We have been through so much together, but the last 8 years have had some especially difficult times and we just seem to be arguing more and staying away from each other and doing our own thing. The tipping point came about a year ago when she ran into the rear of another car, totaling her own vehicle, while out working. She was not hurt and somehow the car was still drive-able so she continued on to her next, last appointment of the evening. I knew with one look that it was a total loss, but she shrugged it off, saying, "it will be fine". This comes after years of lost keys, forgotten purses, forgotten appointments, repeated embarrassing dinners with friends and family where she would interrupt, talk over and lecture, often getting into an argument or embarrassing me with some insensitive remark and the list goes on ...........
Now that I found this sight, I feel so vindicated and glad to see I am not crazy (since I am blamed for almost everything), however I also feel a sense of hopelessness after reading the treatment and cure(none). In the last month, I have been suggesting that we try harder to bring mindfulness into our relationship, most especially communication. I can't count the number of times I have asked her to please pause and think before talking, in certain situations because she either hurts my feelings or really pisses me off (the more popular one) or other people. I have been trying to be hopeful that things could change, even a little - it's like having a child for a mate. Is being completely distracted at all times with a need to have a tv on constantly while at home part of Asperger's? I could write chapters, but here's a start at least - thanks for this place.
PS I wish we could talk about it but she is so defensive - I have become very tired and overburdened through these many years with someone who thinks they know everything, is bossy and will correct you no matter what. I must seem like such a *****.
 
Well, if she is an Aspie, she might be able to learn to put on an acceptable act in public but, that would be the extent of it. Home is supposed to be a place we can relax, be ourselves and, not have to wear that public façade. That means uncensored, honest to a fault, never leaving out details, calling it as we see it, right or wrong, no matter what whomever lives with us thinks. Honesty is better than false good feelings to us.

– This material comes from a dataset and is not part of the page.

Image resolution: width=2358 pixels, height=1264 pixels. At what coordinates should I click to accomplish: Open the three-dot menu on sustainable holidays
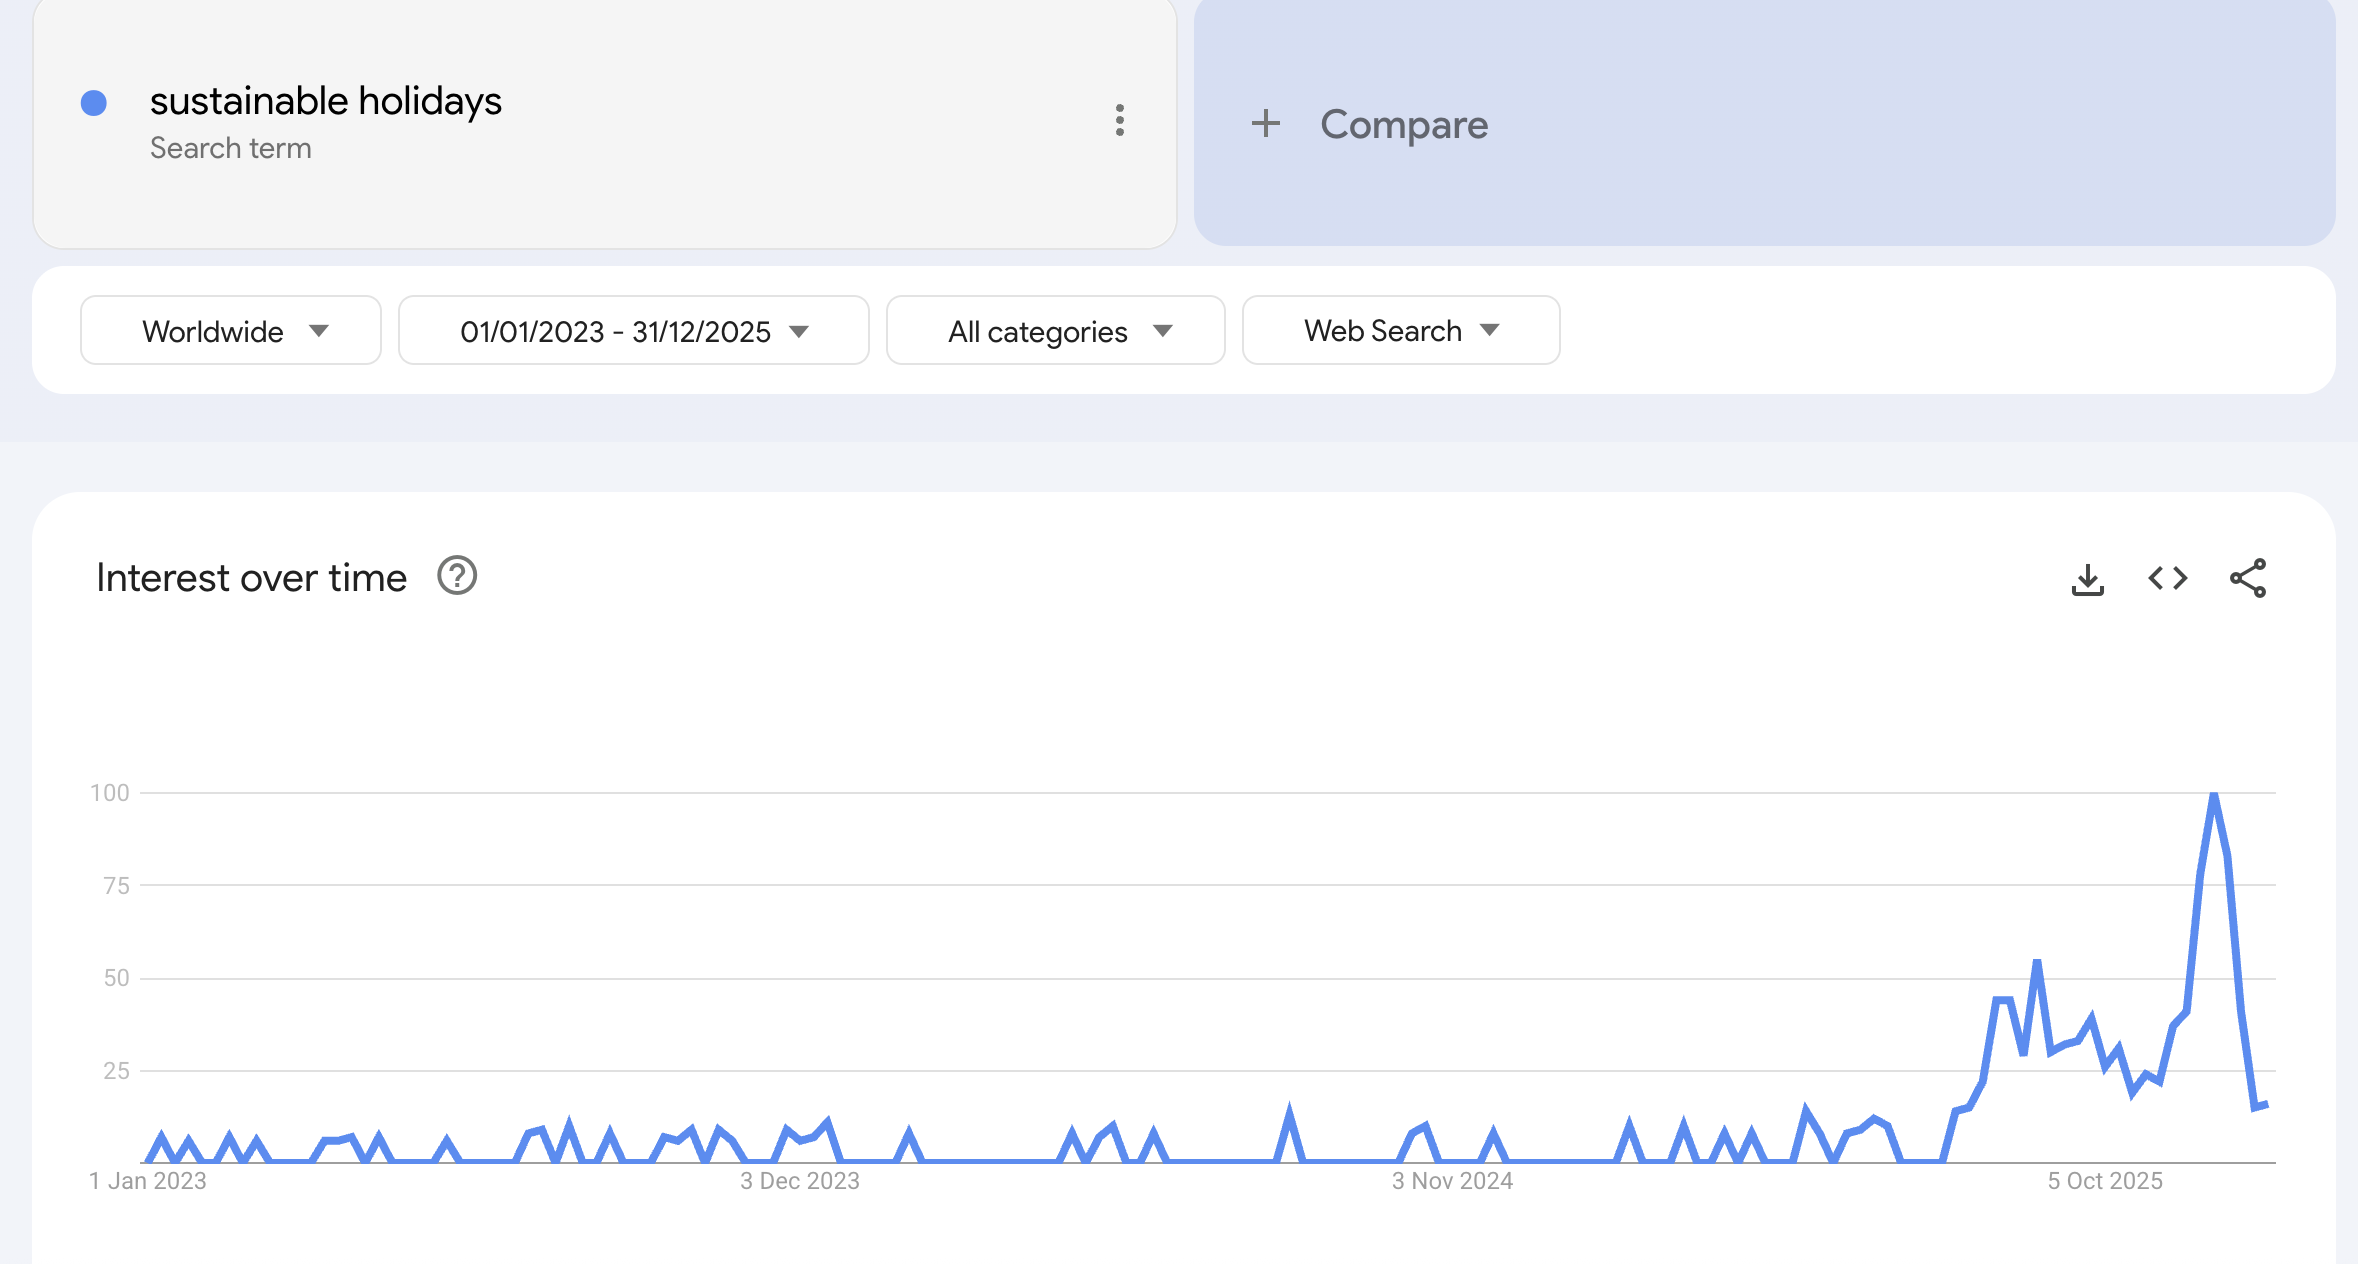point(1120,122)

Because of my career, I do understand the importance of keeping it kosher in public and, appearing "normal" (hate that word in this context.) but, I would not survive long in a relationship in which I could not be myself in private and, with close friends. Take me as I am or leave me is my motto and, if that means I can't be with someone, so be it, I am not going to be a fake just to have a relationship that's built on a lie anyway - not worth it. I do me and, I'm proud of me. That me is bluntly honest, persnickety about certain things, selfish at times, career oriented, and, my career and passions come before relationships, that's how it is. (yeah just cost me a marriage but, hey, I'm not sacrificing my career or what is important to me for anyone.)
 
I have been at home with the kids working part time on and off, throughout their life, but now she says she cannot work and I need to find a job. Frankly, I don't believe that she could keep it all together at home

I don't understand. Why can't she work? Is she stressed out because her business failed? Is there some reason why she can't find a job?

I also don't understand your concern about her ability to keep it together. She's an adult. Surely she doesn't need a baby sitter.

As a reclusive introvert, I don't know much about relationships but after having lived financially on my own for the last 33 years I do know that someone (in my case, me) has to work in order to put food on the table and to keep a roof over my head.

If your wife isn't able (or willing) to work, someone will have to step up to the plate.

I know that you're not happy about this, but really - what other choices do you have? You've had the luxury of being able to work part time for several years. Why do you feel that you can't work full time?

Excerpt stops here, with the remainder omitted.